_TASK TO COMPLETE_: All that is wanted is the line with "This screenshot has" and each line after it to the end of the data below, set down exactly and without pictures.
___ DATA SECTION
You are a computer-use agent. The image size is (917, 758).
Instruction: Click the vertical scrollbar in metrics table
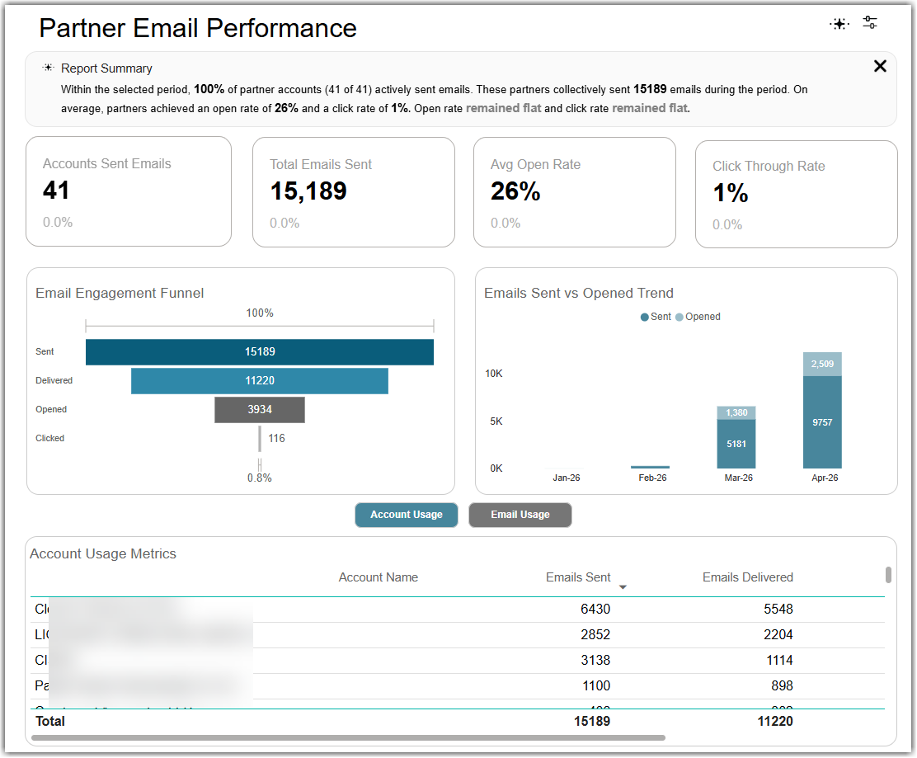(888, 575)
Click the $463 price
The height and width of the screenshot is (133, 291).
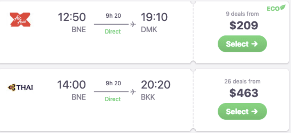[244, 93]
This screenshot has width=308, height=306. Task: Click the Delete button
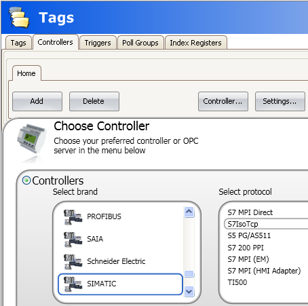[x=94, y=101]
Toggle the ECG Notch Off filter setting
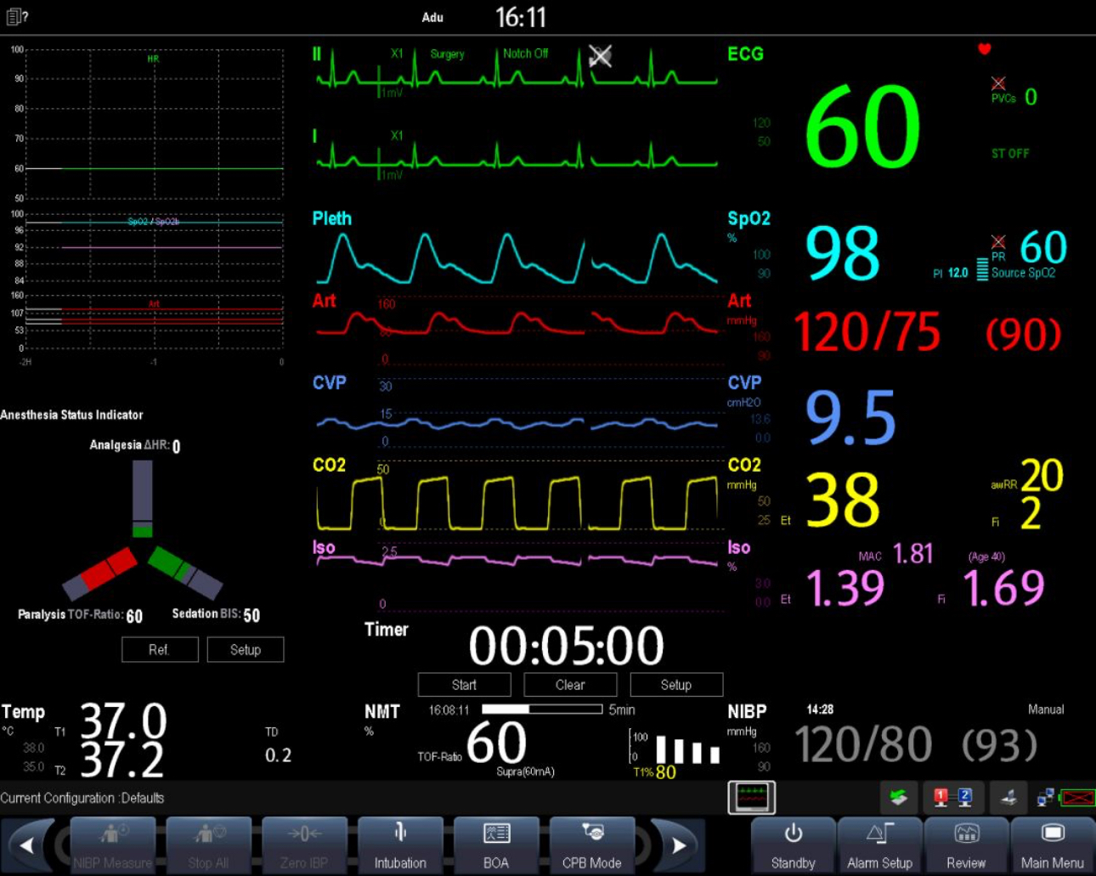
______
_SOLUTION BELOW_:
This screenshot has width=308, height=306. Task: Click the Delete button
[x=94, y=101]
Toggle the ECG Notch Off filter setting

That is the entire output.